START Entries

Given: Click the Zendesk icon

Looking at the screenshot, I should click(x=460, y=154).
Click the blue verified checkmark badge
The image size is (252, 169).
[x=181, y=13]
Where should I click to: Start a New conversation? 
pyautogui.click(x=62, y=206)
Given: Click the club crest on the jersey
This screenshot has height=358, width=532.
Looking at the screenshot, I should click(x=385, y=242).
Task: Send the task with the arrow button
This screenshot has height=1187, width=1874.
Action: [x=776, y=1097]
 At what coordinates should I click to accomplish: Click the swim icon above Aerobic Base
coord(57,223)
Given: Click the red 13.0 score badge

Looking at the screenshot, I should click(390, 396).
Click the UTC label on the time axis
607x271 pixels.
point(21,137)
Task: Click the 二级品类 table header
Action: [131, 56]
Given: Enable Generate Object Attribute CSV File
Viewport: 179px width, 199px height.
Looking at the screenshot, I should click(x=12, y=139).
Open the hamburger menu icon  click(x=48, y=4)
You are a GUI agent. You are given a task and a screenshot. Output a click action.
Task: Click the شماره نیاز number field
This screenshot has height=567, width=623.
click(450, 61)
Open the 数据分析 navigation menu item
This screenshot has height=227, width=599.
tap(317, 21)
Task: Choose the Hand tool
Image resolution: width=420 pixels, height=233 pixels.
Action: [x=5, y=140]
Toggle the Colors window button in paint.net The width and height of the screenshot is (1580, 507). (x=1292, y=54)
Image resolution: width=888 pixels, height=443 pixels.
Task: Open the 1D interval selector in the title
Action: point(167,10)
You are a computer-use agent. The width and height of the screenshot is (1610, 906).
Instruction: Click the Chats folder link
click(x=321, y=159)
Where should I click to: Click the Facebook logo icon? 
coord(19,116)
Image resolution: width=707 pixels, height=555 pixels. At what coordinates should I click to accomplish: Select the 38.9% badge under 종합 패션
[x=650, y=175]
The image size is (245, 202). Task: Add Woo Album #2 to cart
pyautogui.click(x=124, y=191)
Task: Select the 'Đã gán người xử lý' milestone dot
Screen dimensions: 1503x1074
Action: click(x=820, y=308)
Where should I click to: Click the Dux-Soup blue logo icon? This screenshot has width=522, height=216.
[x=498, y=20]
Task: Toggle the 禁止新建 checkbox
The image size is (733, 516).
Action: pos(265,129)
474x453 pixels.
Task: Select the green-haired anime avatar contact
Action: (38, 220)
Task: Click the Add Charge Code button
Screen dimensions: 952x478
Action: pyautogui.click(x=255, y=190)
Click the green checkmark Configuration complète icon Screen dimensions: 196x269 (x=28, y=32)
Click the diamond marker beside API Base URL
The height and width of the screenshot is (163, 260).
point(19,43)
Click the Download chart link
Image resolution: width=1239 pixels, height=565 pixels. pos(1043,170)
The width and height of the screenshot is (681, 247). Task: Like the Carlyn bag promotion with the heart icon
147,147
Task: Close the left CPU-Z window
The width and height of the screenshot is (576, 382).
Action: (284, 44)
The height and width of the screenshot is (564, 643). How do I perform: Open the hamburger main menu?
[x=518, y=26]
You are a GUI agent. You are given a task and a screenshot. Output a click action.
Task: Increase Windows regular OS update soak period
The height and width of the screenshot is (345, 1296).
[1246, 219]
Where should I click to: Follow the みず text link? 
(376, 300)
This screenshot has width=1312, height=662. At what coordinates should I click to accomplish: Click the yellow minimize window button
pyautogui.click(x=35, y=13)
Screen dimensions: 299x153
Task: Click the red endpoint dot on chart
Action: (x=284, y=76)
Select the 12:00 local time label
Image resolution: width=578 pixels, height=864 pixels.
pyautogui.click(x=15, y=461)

END Entries

Stated problem
Can you write out the items word for word, from their first line up to and including the line that contains "Action: [x=5, y=140]"?

Full response
Given: Click the Zendesk icon

Looking at the screenshot, I should click(x=460, y=154).
Click the blue verified checkmark badge
The image size is (252, 169).
[x=181, y=13]
Where should I click to: Start a New conversation? 
pyautogui.click(x=62, y=206)
Given: Click the club crest on the jersey
This screenshot has height=358, width=532.
Looking at the screenshot, I should click(x=385, y=242).
Task: Send the task with the arrow button
This screenshot has height=1187, width=1874.
Action: [x=776, y=1097]
 At what coordinates should I click to accomplish: Click the swim icon above Aerobic Base
coord(57,223)
Given: Click the red 13.0 score badge

Looking at the screenshot, I should click(390, 396).
Click the UTC label on the time axis
607x271 pixels.
point(21,137)
Task: Click the 二级品类 table header
Action: [131, 56]
Given: Enable Generate Object Attribute CSV File
Viewport: 179px width, 199px height.
Looking at the screenshot, I should click(x=12, y=139).
Open the hamburger menu icon  click(x=48, y=4)
You are a GUI agent. You are given a task and a screenshot. Output a click action.
Task: Click the شماره نیاز number field
This screenshot has height=567, width=623.
click(450, 61)
Open the 数据分析 navigation menu item
This screenshot has height=227, width=599.
tap(317, 21)
Task: Choose the Hand tool
Image resolution: width=420 pixels, height=233 pixels.
Action: [x=5, y=140]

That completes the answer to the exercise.